(Data for locating elements and text)

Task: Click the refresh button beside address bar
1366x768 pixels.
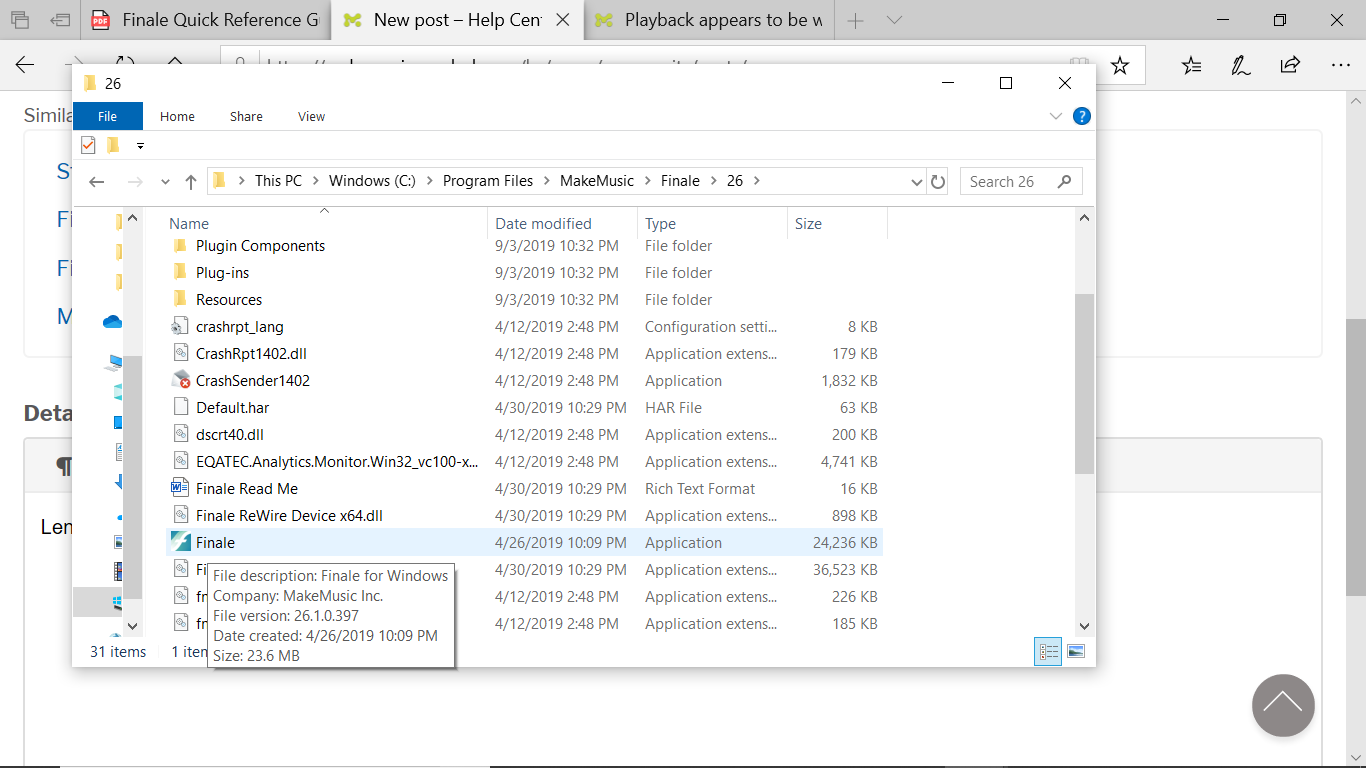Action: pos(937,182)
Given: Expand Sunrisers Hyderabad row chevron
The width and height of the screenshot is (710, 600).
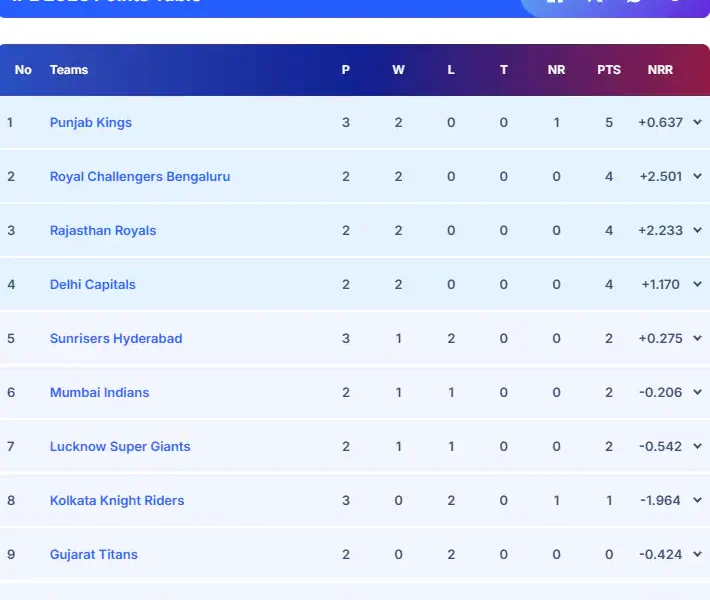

▶ _Aim of the exercise_
Turn every line of the data above into a numbered list, skipping any blank lines. Leave the pictures out of your answer.

▶ _Response to this exercise_
1. Task: Click the refresh button beside address bar
2. 1366x768 pixels.
3. Action: pos(937,182)
4. Given: Expand Sunrisers Hyderabad row chevron
5. The width and height of the screenshot is (710, 600).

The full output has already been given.